▶ [CONSIGNE]:
Prolongez l'extrait sur la recherche anonyme d'un emploi pendant la crise, en reprenant juste après sa dernière phrase.

▶ [EXTRAIT]:
-- -- --

"Le quai de Ouistreham" de Florence Aubenas

Par Lesalondeslettres @Salon_Lettres


La crise. On ne parlait que de ça, mais sans savoir réellement qu'en dire, ni comment en prendre la mesure. Tout donnait l'impression d'un monde en train de s'écrouler. Et pourtant, autour de nous les choses semblaient toujours à leur place. J'ai décidé de partir dans une ville française, où je n'ai aucune attache, pour chercher anonymement du travail... J'ai loué une chambre meublée. Je ne suis revenue chez moi que deux fois en coup de vent : j'avais trop à faire là-bas. J'ai conservé mon identité, mon nom, mes papiers et je me suis inscrite au chômage avec un baccalauréat pour seul bagage. Je suis devenue blonde. Je n'ai plus quitté mes lunettes. Je n'ai touché aucune allocation. Il était convenu que je m'arrêterais le jour où ma recherche aboutirait, c'est-à-dire celui om je décrocherai un CDI. Ce livre raconte ma quête qui a duré presque 6 mois.

-- -- --

▶ [DONNÉES FOURNIES]:
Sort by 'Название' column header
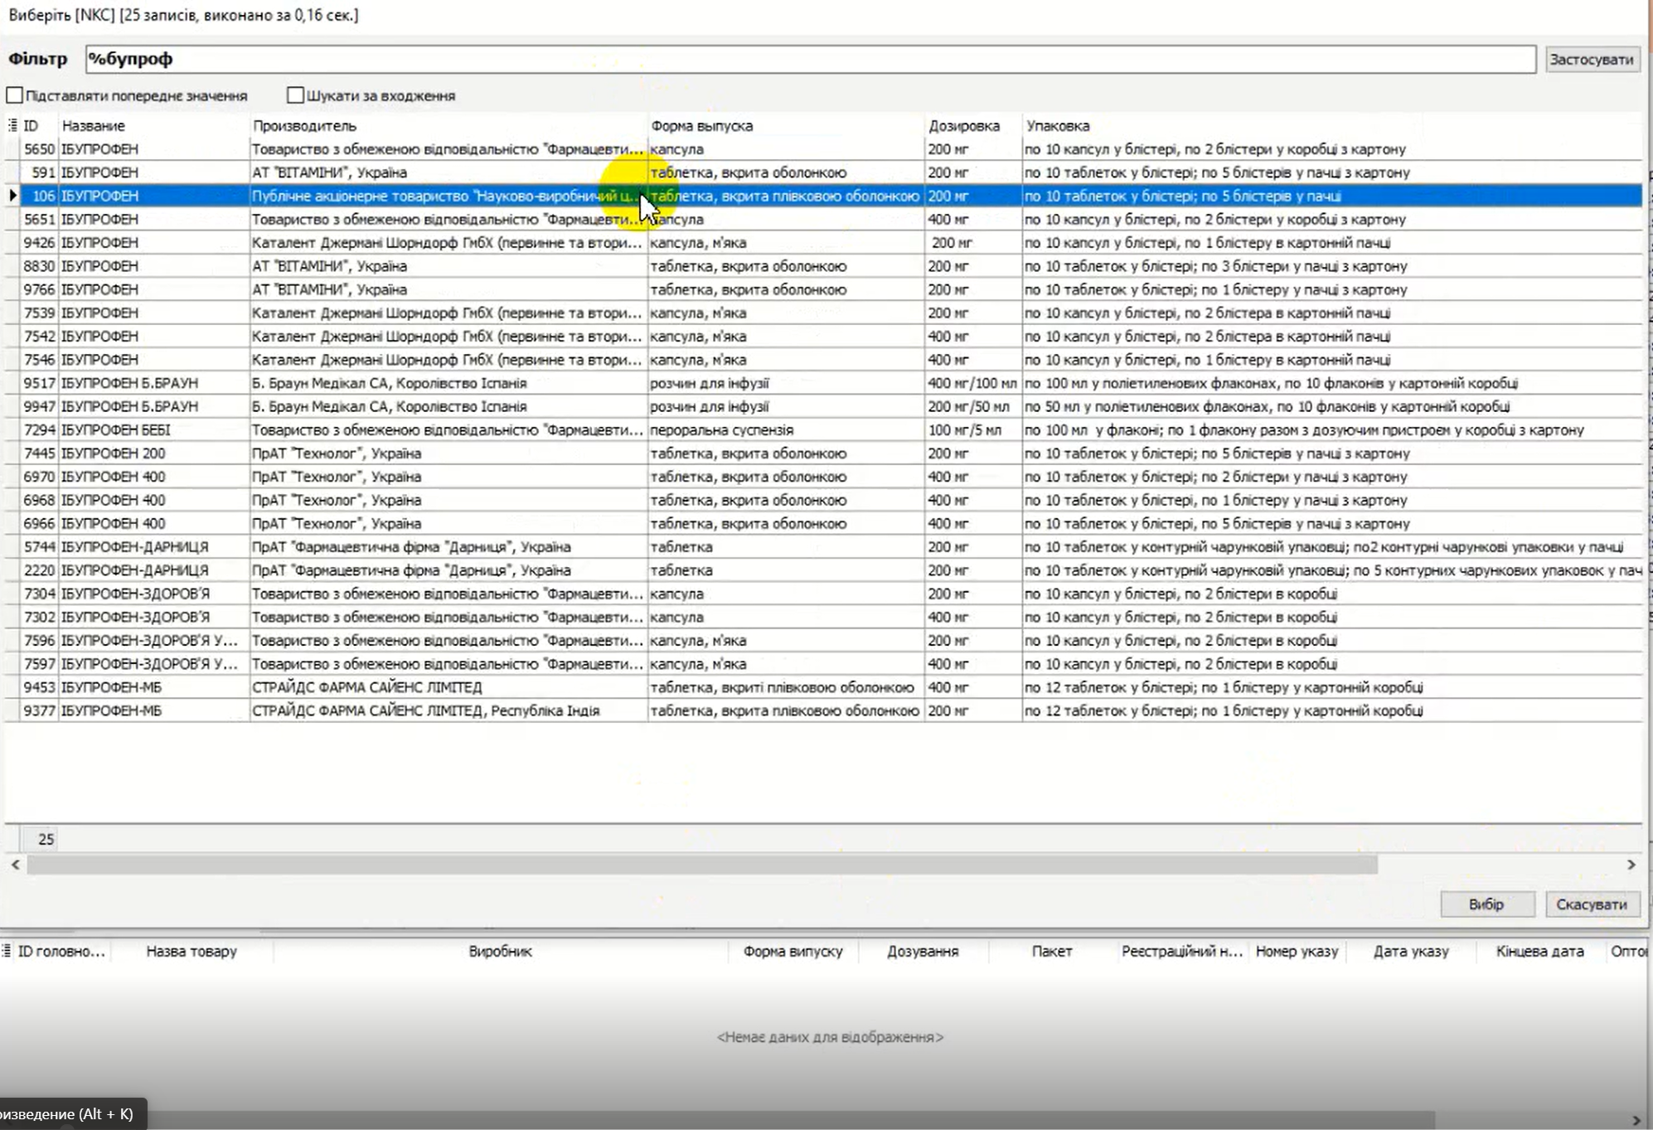Viewport: 1653px width, 1130px height. (94, 126)
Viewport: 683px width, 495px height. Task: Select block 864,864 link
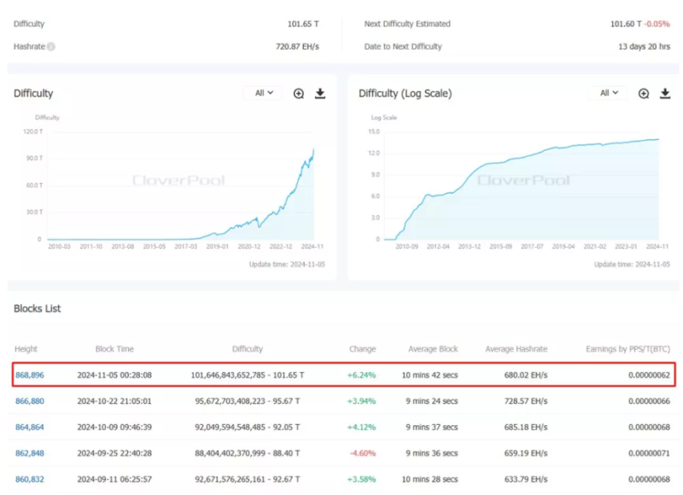click(29, 427)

-- -- --

▶ [RÉPONSE RÉDIGÉE]:
J'ai choisi de lire ce livre pour deux raisons : parce que le journalisme m'intéresse mais aussi - et je dirai presque surtout - que comme Florence Aubenas j'ai exercé le métier d' agent d'entretien durant cet été. J'ai donc vécu la même "expérience" que Florence Aubenas, la seule différence entre elle et moi étant qu'elle est journaliste et que moi je souhaite le devenir. Pour autant, le métier d'agent d'entretien reste le même. C'est même amusant de voir que les sociétés de nettoyage - ou qu'elles soient - semblent adopter les mêmes codes : la lavette bleu pour nettoyer les miroir ou l'interdiction de toucher aux papiers sur les bureaux, etc. J'ai ainsi retrouvé beaucoup de choses vraies dans le récit, car je les ai moi-même vécues :

J'ai l'impression de passer mon temps à rouler, en pensant sans penser, la tête traversée par des combinaisons d'horaires, de trajets, de consignes. Se souvenir d'arrêter l'alarme en arrivant dans tel endroit, prendre la sortie sur la voie rapide pour aller dans tel autre, remettre les clés du local dans leur cachette, ne pas oublier de sortir la poubelle de la cafétéria.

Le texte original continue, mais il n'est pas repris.